Passage fourni:
===============

Il faut vraiment qu'il puisse prouver ses affirmations par a+b, sans l'ombre d'un doute possible, pour qu'on daigne reconnaître du bout des lèvres et presque à contrecoeur qu'il a raison. Cela arrive une fois : c'est son beau-frère qui admet, après avoir regardé des comptes, qu'il est dans la bonne direction. Sinon, quoi qu'il dise, quoi qu'il fasse, on ne lui fait jamais confiance.
À la longue, c'est un peu pénible. Si encore le roman était raconté à la première personne, on pourrait se dire que Rudolph se ment à lui-même, qu'il se cache les raisons qui font que les gens ne lui font pas confiance.
Ses parents favorisent de façon outrancière son frère cadet, qui peut se la couler douce, mais on ne sait pas pourquoi il y a une telle disparité de traitement. Lui s'en étonne, et nous aussi, mais il ne pose jamais la question à ses parents, il accepte tout - et nous, lecteurs, n'avons pas notre mot à dire.
Autre temps, autre moeurs, sans doute.

===============

Données affichées:
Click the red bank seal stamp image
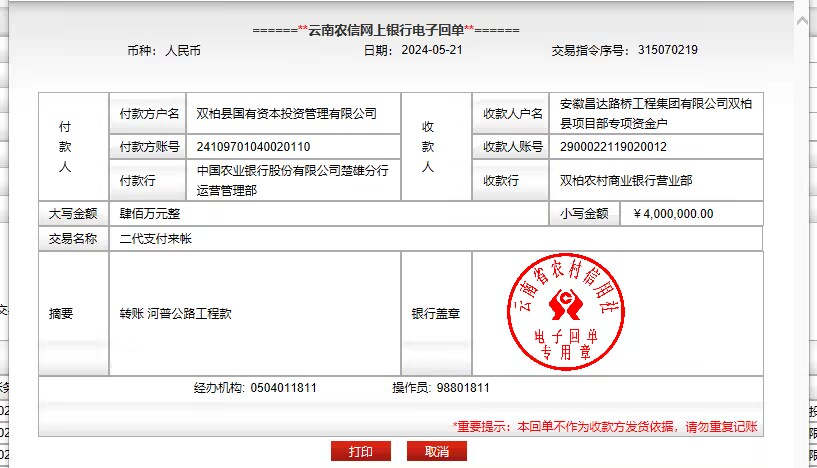The image size is (817, 468). (x=567, y=314)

===============

Objectif: Reproduisez à l'identique, s'il vous plaît, la partie du passage fourni qui commence à « À la longue, c'est » et se termine à « moeurs, sans doute. ».

Résultat obtenu:
À la longue, c'est un peu pénible. Si encore le roman était raconté à la première personne, on pourrait se dire que Rudolph se ment à lui-même, qu'il se cache les raisons qui font que les gens ne lui font pas confiance.
Ses parents favorisent de façon outrancière son frère cadet, qui peut se la couler douce, mais on ne sait pas pourquoi il y a une telle disparité de traitement. Lui s'en étonne, et nous aussi, mais il ne pose jamais la question à ses parents, il accepte tout - et nous, lecteurs, n'avons pas notre mot à dire.
Autre temps, autre moeurs, sans doute.